Stored data entries:
☆ ☆ ☆ ☆

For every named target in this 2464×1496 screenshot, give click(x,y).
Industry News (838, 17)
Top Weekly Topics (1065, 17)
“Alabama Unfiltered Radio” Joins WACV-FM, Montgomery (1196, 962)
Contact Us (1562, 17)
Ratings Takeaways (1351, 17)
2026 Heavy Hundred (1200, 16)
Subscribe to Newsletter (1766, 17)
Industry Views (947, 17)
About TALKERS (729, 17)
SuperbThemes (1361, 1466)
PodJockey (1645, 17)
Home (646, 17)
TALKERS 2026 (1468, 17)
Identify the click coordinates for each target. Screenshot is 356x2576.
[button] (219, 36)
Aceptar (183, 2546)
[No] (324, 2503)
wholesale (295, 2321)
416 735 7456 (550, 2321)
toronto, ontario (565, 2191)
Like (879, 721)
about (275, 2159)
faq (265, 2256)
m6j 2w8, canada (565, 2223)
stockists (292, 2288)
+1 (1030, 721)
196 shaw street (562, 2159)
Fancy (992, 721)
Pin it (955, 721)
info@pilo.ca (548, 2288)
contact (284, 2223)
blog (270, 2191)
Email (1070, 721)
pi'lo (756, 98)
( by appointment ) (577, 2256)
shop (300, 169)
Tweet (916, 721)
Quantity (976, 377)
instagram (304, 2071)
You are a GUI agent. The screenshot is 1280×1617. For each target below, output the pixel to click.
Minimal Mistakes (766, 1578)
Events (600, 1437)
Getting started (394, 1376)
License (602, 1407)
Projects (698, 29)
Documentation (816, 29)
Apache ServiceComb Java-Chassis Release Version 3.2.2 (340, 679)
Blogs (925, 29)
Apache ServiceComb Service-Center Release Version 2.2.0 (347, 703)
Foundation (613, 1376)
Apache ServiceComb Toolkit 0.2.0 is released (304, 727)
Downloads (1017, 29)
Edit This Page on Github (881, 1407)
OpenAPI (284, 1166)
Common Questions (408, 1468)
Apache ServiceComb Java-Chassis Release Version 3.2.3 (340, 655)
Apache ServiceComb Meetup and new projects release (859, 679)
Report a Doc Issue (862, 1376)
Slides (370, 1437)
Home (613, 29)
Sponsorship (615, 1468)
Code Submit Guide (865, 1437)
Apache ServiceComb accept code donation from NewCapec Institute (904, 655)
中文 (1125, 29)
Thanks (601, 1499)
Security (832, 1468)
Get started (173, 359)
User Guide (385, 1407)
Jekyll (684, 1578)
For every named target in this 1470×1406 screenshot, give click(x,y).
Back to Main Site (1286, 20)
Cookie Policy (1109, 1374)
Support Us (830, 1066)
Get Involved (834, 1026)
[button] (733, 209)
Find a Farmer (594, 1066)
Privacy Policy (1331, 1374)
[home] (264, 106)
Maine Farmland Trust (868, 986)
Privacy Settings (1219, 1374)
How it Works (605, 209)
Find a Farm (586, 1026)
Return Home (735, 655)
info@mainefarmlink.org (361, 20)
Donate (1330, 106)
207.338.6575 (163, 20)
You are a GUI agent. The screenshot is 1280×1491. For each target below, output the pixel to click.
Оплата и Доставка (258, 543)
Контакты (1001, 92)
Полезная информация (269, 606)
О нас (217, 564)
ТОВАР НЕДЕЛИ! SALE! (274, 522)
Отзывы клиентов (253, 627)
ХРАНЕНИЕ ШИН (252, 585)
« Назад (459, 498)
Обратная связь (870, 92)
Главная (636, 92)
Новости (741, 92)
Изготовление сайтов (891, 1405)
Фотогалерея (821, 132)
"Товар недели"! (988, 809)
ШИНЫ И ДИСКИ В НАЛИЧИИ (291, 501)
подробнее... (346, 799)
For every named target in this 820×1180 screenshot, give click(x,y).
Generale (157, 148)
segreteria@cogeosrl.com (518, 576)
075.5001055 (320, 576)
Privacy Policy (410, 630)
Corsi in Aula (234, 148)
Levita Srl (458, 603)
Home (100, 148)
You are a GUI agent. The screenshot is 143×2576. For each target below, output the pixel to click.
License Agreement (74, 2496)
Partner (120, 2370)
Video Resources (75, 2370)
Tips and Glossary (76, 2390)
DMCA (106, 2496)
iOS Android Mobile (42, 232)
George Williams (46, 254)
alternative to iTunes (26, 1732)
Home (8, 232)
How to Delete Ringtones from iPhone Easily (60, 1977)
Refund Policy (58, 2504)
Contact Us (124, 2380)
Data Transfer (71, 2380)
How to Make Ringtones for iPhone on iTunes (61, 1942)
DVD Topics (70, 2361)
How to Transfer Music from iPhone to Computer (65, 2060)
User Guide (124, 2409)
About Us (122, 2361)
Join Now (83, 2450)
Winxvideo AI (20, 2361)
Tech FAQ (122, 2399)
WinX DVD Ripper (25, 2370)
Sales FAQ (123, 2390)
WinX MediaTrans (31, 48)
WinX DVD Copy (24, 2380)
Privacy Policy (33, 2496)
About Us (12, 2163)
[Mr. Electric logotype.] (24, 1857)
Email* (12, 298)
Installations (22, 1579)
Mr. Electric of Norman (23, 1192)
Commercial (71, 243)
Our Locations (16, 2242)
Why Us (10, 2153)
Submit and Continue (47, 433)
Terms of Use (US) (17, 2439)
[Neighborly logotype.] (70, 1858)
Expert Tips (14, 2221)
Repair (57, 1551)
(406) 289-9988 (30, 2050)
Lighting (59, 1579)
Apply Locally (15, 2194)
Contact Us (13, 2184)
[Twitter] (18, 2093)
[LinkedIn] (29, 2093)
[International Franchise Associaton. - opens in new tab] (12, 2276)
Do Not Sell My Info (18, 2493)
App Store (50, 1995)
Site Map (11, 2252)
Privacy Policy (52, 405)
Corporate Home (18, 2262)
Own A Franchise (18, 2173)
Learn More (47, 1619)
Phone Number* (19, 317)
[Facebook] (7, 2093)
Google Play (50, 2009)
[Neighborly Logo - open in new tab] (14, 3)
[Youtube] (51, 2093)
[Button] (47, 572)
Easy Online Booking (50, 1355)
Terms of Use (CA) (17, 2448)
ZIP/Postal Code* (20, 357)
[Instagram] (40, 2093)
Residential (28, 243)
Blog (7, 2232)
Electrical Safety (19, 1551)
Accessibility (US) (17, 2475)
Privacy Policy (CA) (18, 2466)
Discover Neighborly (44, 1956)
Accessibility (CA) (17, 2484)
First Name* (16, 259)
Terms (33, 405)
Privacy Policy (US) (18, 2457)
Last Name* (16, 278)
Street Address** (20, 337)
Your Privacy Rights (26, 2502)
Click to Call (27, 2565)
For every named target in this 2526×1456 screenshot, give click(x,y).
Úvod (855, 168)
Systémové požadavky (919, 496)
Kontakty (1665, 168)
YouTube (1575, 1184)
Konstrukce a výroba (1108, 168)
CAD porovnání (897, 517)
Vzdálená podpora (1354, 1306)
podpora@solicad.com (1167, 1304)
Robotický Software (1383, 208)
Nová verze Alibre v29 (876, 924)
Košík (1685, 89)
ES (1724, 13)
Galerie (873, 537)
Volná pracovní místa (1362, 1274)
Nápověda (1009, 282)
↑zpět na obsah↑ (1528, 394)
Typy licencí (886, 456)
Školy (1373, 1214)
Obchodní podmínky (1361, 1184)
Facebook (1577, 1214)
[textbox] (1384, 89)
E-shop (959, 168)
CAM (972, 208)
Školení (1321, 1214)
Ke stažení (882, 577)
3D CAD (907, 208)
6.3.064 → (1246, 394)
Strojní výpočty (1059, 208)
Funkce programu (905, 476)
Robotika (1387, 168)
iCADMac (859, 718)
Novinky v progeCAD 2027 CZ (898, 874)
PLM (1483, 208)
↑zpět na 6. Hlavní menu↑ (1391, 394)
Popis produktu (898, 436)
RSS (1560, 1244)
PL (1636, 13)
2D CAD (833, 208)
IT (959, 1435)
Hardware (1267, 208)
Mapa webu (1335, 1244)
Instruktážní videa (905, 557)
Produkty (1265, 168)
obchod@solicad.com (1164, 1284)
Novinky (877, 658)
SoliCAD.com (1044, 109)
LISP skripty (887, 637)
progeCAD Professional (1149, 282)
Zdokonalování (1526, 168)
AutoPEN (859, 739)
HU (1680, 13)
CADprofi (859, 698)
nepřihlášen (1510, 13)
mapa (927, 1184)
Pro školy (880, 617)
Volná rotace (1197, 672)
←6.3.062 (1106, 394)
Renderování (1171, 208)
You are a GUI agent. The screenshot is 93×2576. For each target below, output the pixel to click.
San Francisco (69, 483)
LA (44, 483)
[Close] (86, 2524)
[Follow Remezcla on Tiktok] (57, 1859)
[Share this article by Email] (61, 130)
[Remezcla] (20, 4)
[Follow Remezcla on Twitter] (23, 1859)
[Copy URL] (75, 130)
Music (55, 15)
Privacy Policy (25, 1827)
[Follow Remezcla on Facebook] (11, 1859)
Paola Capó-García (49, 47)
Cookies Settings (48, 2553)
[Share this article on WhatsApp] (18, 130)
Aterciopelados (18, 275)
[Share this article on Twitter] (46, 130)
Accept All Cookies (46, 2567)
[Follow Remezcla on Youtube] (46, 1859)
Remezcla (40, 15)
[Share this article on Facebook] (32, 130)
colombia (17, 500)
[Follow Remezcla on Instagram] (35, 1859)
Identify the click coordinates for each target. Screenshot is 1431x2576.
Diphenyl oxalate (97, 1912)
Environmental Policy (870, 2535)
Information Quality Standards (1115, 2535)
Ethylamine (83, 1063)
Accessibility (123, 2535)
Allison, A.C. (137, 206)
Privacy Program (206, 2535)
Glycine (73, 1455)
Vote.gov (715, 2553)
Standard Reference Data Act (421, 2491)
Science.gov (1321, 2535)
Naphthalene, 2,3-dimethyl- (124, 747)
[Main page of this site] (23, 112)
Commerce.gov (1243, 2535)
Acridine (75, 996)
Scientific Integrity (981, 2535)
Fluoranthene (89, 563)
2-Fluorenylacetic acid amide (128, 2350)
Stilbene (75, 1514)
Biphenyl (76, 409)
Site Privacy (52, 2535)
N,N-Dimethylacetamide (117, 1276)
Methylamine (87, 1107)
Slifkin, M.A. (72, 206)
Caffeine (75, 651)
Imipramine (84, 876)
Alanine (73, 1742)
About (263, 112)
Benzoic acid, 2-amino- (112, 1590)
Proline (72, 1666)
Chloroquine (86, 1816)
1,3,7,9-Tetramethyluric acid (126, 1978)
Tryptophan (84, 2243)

☆ ☆ ☆ ☆

● Task prompt
Of all the entries above, output exactly the lines between the one holding "How to Delete" and the one holding "Electrical Safety (19, 1551)", inclusive.

● Task response
How to Delete Ringtones from iPhone Easily (60, 1977)
Refund Policy (58, 2504)
Contact Us (124, 2380)
Data Transfer (71, 2380)
How to Make Ringtones for iPhone on iTunes (61, 1942)
DVD Topics (70, 2361)
How to Transfer Music from iPhone to Computer (65, 2060)
User Guide (124, 2409)
About Us (122, 2361)
Join Now (83, 2450)
Winxvideo AI (20, 2361)
Tech FAQ (122, 2399)
WinX DVD Ripper (25, 2370)
Sales FAQ (123, 2390)
WinX MediaTrans (31, 48)
WinX DVD Copy (24, 2380)
Privacy Policy (33, 2496)
About Us (12, 2163)
[Mr. Electric logotype.] (24, 1857)
Email* (12, 298)
Installations (22, 1579)
Mr. Electric of Norman (23, 1192)
Commercial (71, 243)
Our Locations (16, 2242)
Why Us (10, 2153)
Submit and Continue (47, 433)
Terms of Use (US) (17, 2439)
[Neighborly logotype.] (70, 1858)
Expert Tips (14, 2221)
Repair (57, 1551)
(406) 289-9988 (30, 2050)
Lighting (59, 1579)
Apply Locally (15, 2194)
Contact Us (13, 2184)
[Twitter] (18, 2093)
[LinkedIn] (29, 2093)
[International Franchise Associaton. - opens in new tab] (12, 2276)
Do Not Sell My Info (18, 2493)
App Store (50, 1995)
Site Map (11, 2252)
Privacy Policy (52, 405)
Corporate Home (18, 2262)
Own A Franchise (18, 2173)
Learn More (47, 1619)
Phone Number* (19, 317)
[Facebook] (7, 2093)
Google Play (50, 2009)
[Neighborly Logo - open in new tab] (14, 3)
[Youtube] (51, 2093)
[Button] (47, 572)
Easy Online Booking (50, 1355)
Terms of Use (CA) (17, 2448)
ZIP/Postal Code* (20, 357)
[Instagram] (40, 2093)
Residential (28, 243)
Blog (7, 2232)
Electrical Safety (19, 1551)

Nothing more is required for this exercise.